[Data items]
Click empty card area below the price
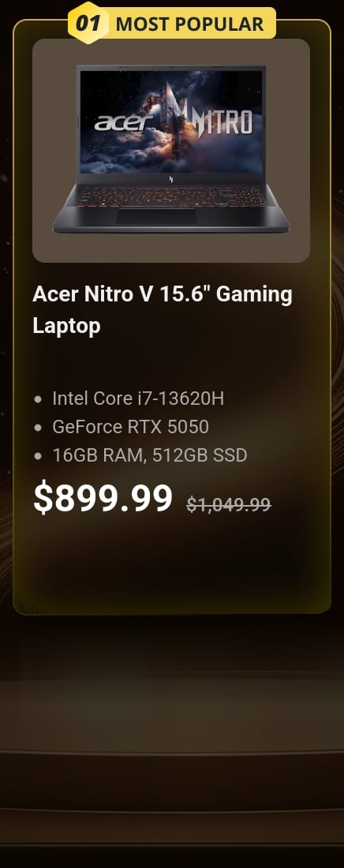The height and width of the screenshot is (868, 344). [172, 565]
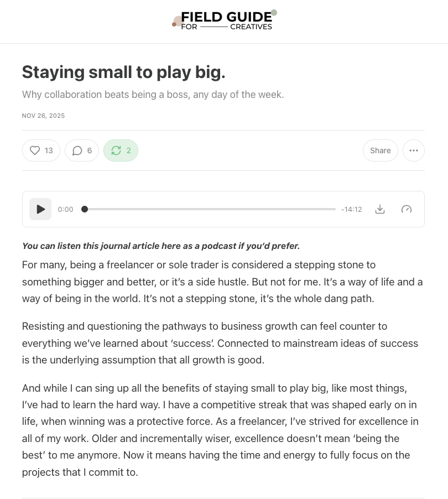Open the playback speed gauge control
This screenshot has width=448, height=499.
click(x=407, y=209)
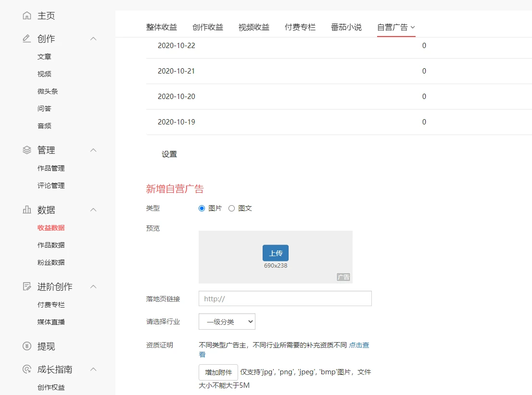Click the 提现 withdrawal icon

coord(26,345)
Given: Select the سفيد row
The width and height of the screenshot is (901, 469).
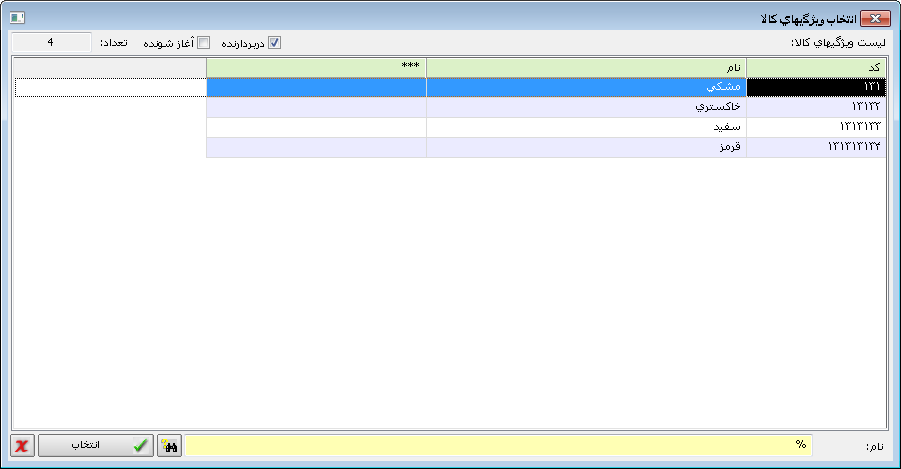Looking at the screenshot, I should tap(586, 127).
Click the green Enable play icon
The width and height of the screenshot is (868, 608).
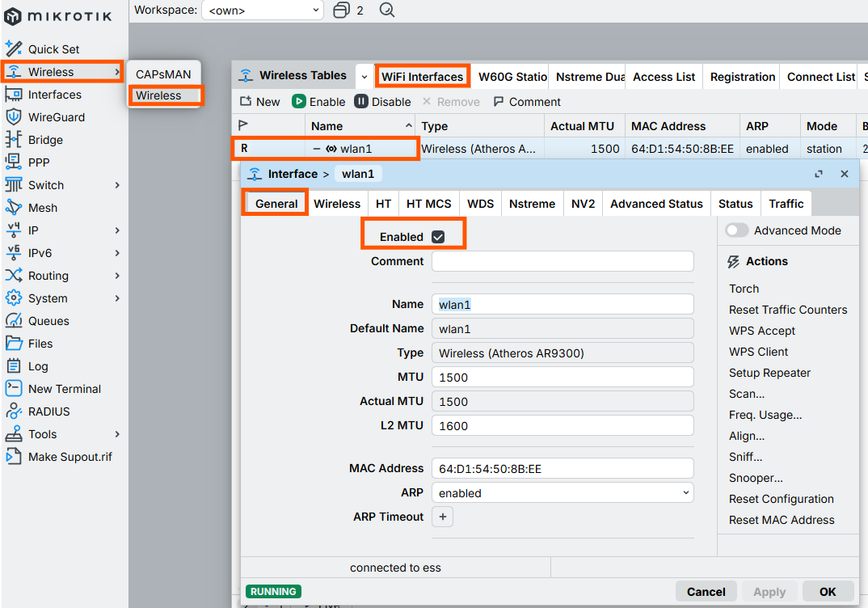299,101
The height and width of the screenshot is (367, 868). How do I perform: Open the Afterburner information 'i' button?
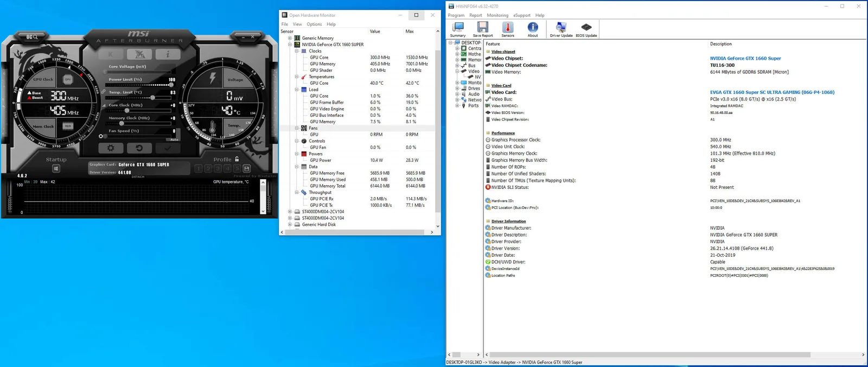[x=168, y=54]
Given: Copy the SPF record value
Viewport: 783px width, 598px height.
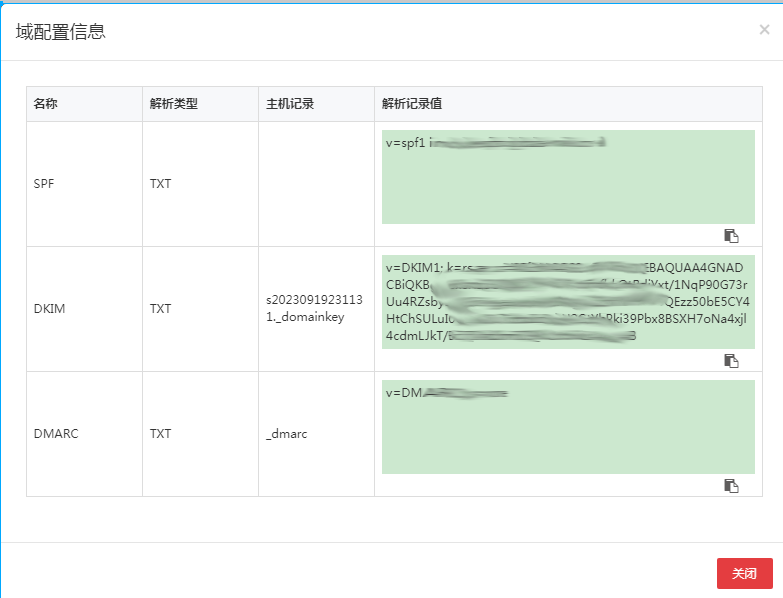Looking at the screenshot, I should 731,236.
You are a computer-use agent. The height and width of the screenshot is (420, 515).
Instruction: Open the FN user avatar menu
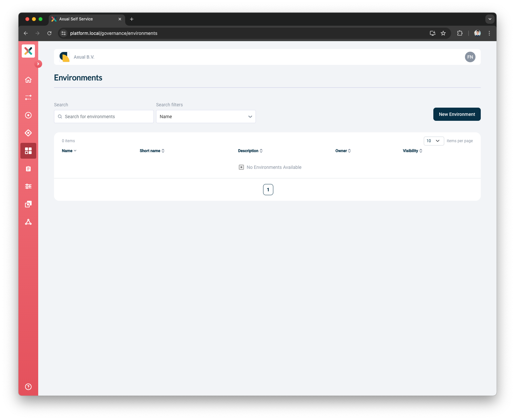point(470,57)
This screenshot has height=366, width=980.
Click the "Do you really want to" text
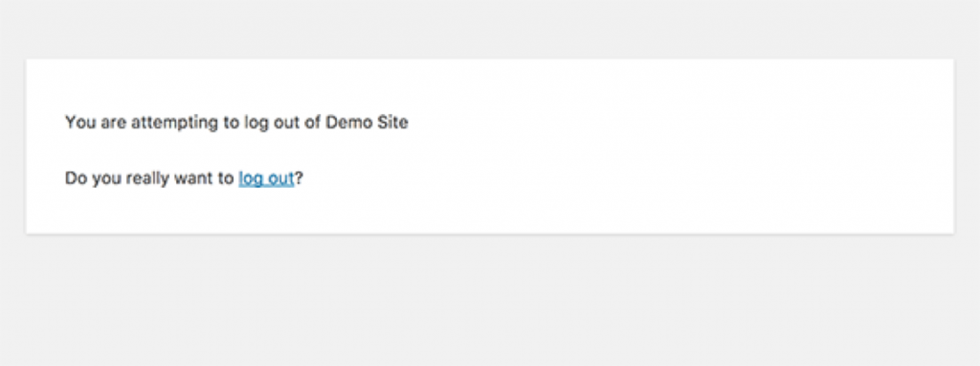(x=149, y=179)
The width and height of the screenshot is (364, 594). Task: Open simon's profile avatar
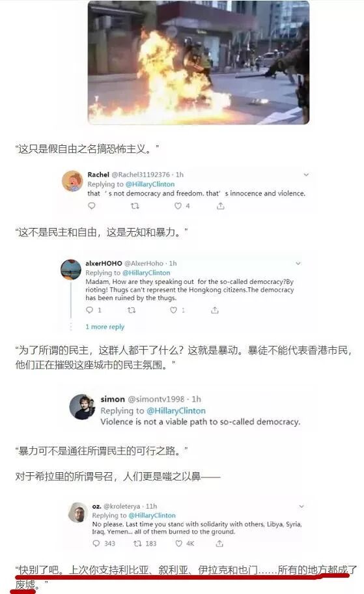pyautogui.click(x=82, y=407)
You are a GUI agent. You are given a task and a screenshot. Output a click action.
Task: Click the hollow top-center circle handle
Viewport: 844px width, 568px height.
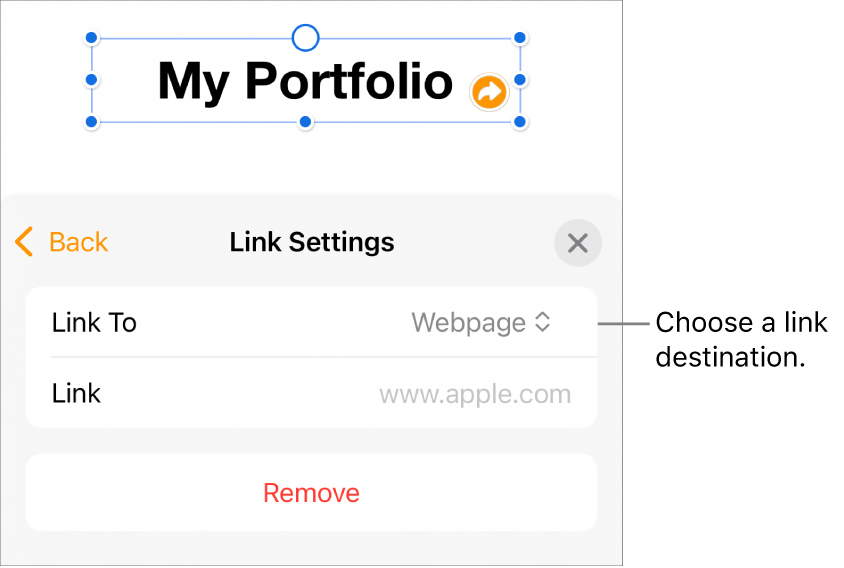[305, 39]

● **Work required**: Send back the entries above exactly. Skip the images.

● **The completed task**:
Click empty card area below the price
The height and width of the screenshot is (868, 344). [172, 565]
Open the playback speed gauge control
This screenshot has width=448, height=499.
click(x=407, y=209)
Click the 提现 withdrawal icon

coord(26,345)
Given: Select the سفيد row
The width and height of the screenshot is (901, 469).
Looking at the screenshot, I should tap(586, 127).
Click the green Enable play icon
The width and height of the screenshot is (868, 608).
299,101
The height and width of the screenshot is (367, 868). How do I perform: Open the Afterburner information 'i' button?
[x=168, y=54]
Given: Copy the SPF record value
Viewport: 783px width, 598px height.
Looking at the screenshot, I should 731,236.
You are a computer-use agent. The height and width of the screenshot is (420, 515).
Instruction: Open the FN user avatar menu
point(470,57)
This screenshot has height=366, width=980.
Click the "Do you really want to" text
(x=149, y=179)
The width and height of the screenshot is (364, 594). Task: Open simon's profile avatar
pyautogui.click(x=82, y=407)
You are a GUI agent. You are given a task and a screenshot. Output a click action.
Task: Click the hollow top-center circle handle
Viewport: 844px width, 568px height.
[305, 39]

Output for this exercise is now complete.